Looking towards my first hip replacement in 5 weeks I am filled with feelings that are up and down.
Even despite my first knee injury, for years we had holidays that involved fell walking and boating, and had no problems at all. I developed hypothyroidism and put on some weight and, while not easy, lost it running at the gym. Then came the micro fracture – and nothing was the same again. I was in pain all the time and over the years it got worse. I was really very envious of all the people I knew who were off walking and doing challenges and I felt that this part of my life was over.
Being increasingly unable to do much aerobic exercise, or anything that had impact on my knee I put weight back on again. Nothing too drastic you understand but enough for my GP then to tell me I was too young, there was nothing to be done but to lose weight. When you have hypothyroidism and a limited ability to move around much that is easier said than done.
The exercise I did carry on was yoga – I have been doing this regularly from being a child and my flexibility, if I say so myself is good. However, over the past year of losing a stone in weight (and you wouldn’t believe how hard that was – and how much harder it was when it stuck there despite all my efforts) I found that my hip and knee pain was getting worse and the yoga I used to do for relaxation was now something that was also very difficult. I could not stretch completely to one side or kneel at all.

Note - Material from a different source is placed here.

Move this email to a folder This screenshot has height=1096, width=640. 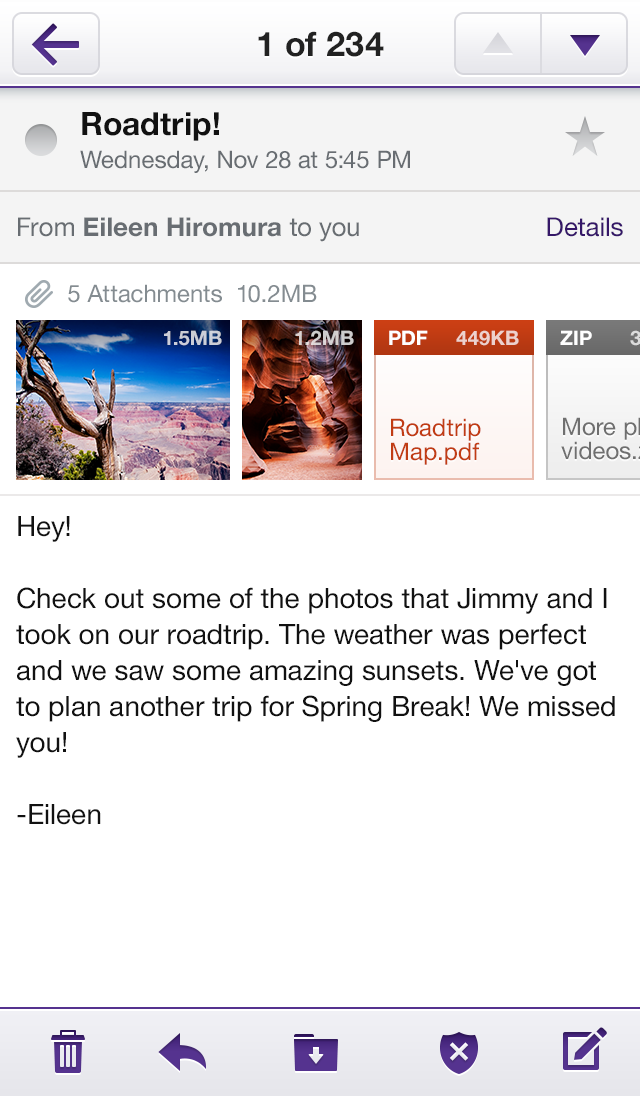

I first realised I was in trouble when I could barely walk back to the car after a quick walk around the Christmas market. I was finding excuses not to go out because I wasn’t sure I could walk that far and back again. By the time of the conferences I mentioned in my last post, I could see my hotel from the conference centre and it was almost too painful to manage the walk. It was time to do something about it.
Now I research online and I find lots of people who have also been in this position. They have new leases of life. They walk dogs, walk fells, and I am especially inspired by the person who wrote, and I paraphrase, I don’t care about the possible difficulties of revision surgery when this replacement wears out, I want to live now.
So do I. I want to be back on fell tops, but even more just now, I want to park the car and know I can walk to the bank.